* **YOUR ASSIGNMENT**: Those lines of the material below that fall between its first line and the line with "Contact (16, 741)", both included, are to be repeated exactly.

* **GIVEN ENTRIES**:
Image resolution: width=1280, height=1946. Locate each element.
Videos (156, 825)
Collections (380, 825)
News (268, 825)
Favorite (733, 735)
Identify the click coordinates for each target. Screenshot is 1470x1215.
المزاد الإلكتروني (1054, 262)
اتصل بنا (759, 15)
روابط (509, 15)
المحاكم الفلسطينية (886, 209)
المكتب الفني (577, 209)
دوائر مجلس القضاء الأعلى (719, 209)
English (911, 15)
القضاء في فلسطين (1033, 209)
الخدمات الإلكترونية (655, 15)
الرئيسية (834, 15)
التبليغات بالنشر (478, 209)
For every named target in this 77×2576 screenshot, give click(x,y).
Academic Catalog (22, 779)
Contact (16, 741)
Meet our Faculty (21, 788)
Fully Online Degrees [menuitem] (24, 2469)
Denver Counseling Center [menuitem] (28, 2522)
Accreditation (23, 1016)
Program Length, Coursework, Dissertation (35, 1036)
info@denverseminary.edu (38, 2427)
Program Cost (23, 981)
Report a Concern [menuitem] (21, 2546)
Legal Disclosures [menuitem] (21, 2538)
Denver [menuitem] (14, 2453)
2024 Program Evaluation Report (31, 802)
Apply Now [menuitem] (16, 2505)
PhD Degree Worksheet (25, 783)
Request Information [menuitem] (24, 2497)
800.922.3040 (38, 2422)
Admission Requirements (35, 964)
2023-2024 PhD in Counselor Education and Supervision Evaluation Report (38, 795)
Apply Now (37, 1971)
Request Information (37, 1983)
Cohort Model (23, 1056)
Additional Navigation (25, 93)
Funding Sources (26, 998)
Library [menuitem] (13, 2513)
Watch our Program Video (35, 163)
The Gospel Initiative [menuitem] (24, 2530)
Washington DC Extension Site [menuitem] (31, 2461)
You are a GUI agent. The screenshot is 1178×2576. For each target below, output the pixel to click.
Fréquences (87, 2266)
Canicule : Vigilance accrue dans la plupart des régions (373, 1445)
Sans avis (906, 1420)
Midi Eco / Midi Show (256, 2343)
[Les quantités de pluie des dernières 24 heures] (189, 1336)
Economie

* **ANSWER FOR THIS EXERCISE**:
Image resolution: width=1280, height=1946. Locate each element.
Videos (156, 825)
Collections (380, 825)
News (268, 825)
Favorite (733, 735)
Identify the click coordinates for each target. Screenshot is 1470x1215.
المزاد الإلكتروني (1054, 262)
اتصل بنا (759, 15)
روابط (509, 15)
المحاكم الفلسطينية (886, 209)
المكتب الفني (577, 209)
دوائر مجلس القضاء الأعلى (719, 209)
English (911, 15)
القضاء في فلسطين (1033, 209)
الخدمات الإلكترونية (655, 15)
الرئيسية (834, 15)
التبليغات بالنشر (478, 209)
For every named target in this 77×2576 screenshot, give click(x,y).
Academic Catalog (22, 779)
Contact (16, 741)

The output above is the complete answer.